Une fête «Peace and Love», à Lunel en 2015
Une fête «Peace and Love», à Lunel en 2015 - Patrick Frilet/SIPA

« A l’époque, il y avait un vrai mouvement de critique sociale. Aujourd’hui, il y a une forme de libération dans la fête qui porte effectivement un aspect politique et spirituel : danser ensemble de manière libérée, les uns avec les autres, permet un brassage social et une société égalitaire. Mais cela reste de l’ordre de l’imaginaire », commente Anne Petiau. Une recherche qui plus est, n’est pas sans risque.

L’amour, les relations, la peur de l’engagement et le temps qui passe

« La MDMA peut provoquer des fièvres, des hépatites fulminantes ou encore des états délirants ou dépressifs sur du long terme », rappelle Laurent Karila. Selon une enquête « DRAMES » du CEIP (Centre d’évaluation et d’information sur la pharmacodépendance), 8 % des décès liés à l’usage abusif de substances psychoactives sont dus à l’amphétamine ou la MDMA. Mais pour les consommateurs interrogés, la prise reste « occasionnelle » et « contrôlée », assurent-ils. Sorte de défouloir de week-end.

Leslie*, n’est pas « une grosse consommatrice de musique électro », mais est venue à cette fête pour « passer du temps avec ses potes ». Coïncidant avec la montée des effets de sa prise d’ecstasy, elle vibre « surtout depuis 4 heures du matin », indique-t-elle. La jeune femme explique vivre la musique différemment et avoir des conversations plus profondes avec son mec et ses potes. En vrac : l’amour, les relations, la peur de l’engagement et le temps qui passe. « On a encore le temps, mais le temps passe vite », lâche-t-elle.

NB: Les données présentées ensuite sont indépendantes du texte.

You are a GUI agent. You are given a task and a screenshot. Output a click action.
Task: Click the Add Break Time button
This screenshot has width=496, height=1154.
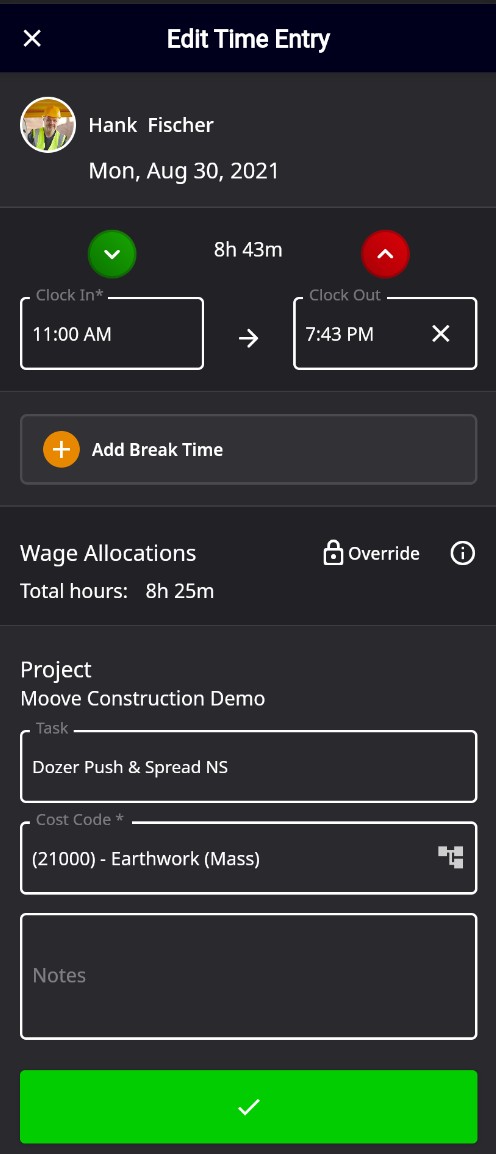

Le festival « station Woodstock » en Pologne. Sa devise est « de l'amour, de l'amitié et de la musique »
Le festival « station Woodstock » en Pologne. Sa devise est « de l'amour, de l'amitié et de la musique » - Simone Kuhlmey/PACIFIC PR/SIPA

« En fait, on est une génération qui a peur de vieillir », analyse de son côté, Gauthier, qui dissèque aussi le besoin nécessaire de relâcher la pression. « Avant ça allait, mais maintenant qu’on travaille on commence la semaine en se disant bon, encore quatre dodos avant d’arriver au week-end », rembobine-t-il en repartant vers la piste de danse. Ses portes de la perception à lui, jusqu’au dimanche.